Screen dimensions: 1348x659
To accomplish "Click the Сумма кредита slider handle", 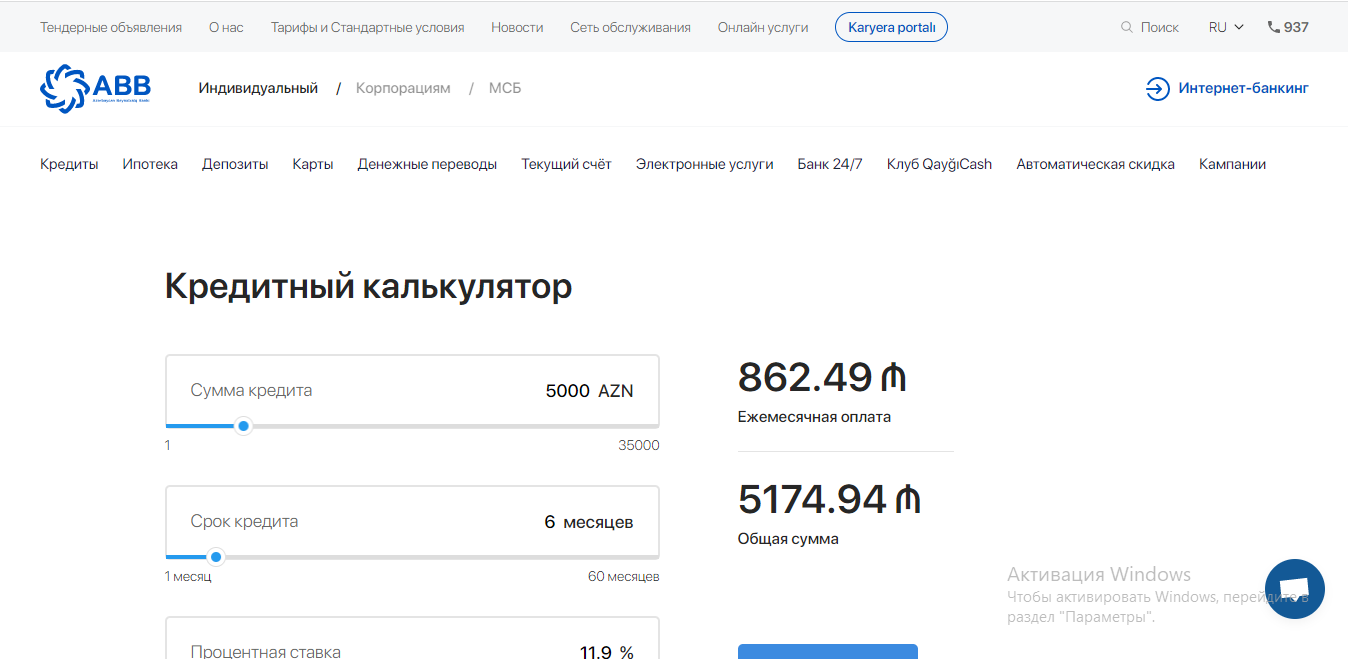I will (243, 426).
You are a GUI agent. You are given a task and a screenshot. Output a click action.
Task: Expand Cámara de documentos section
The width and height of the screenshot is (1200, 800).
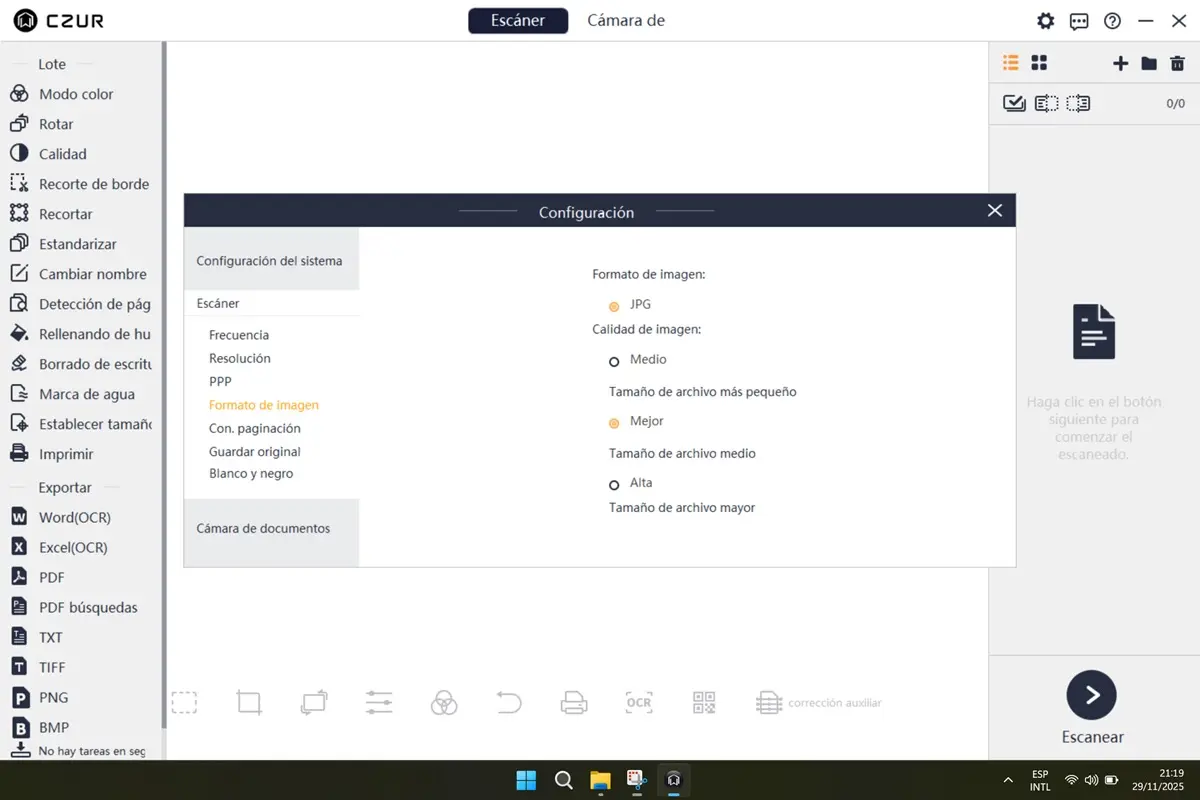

******

Work order:
Copy each line of the listing that carries the word "screenshot".

Answer space:
You are a GUI agent. You are given a task and a screenshot. Output a click action.
The width and height of the screenshot is (1200, 800).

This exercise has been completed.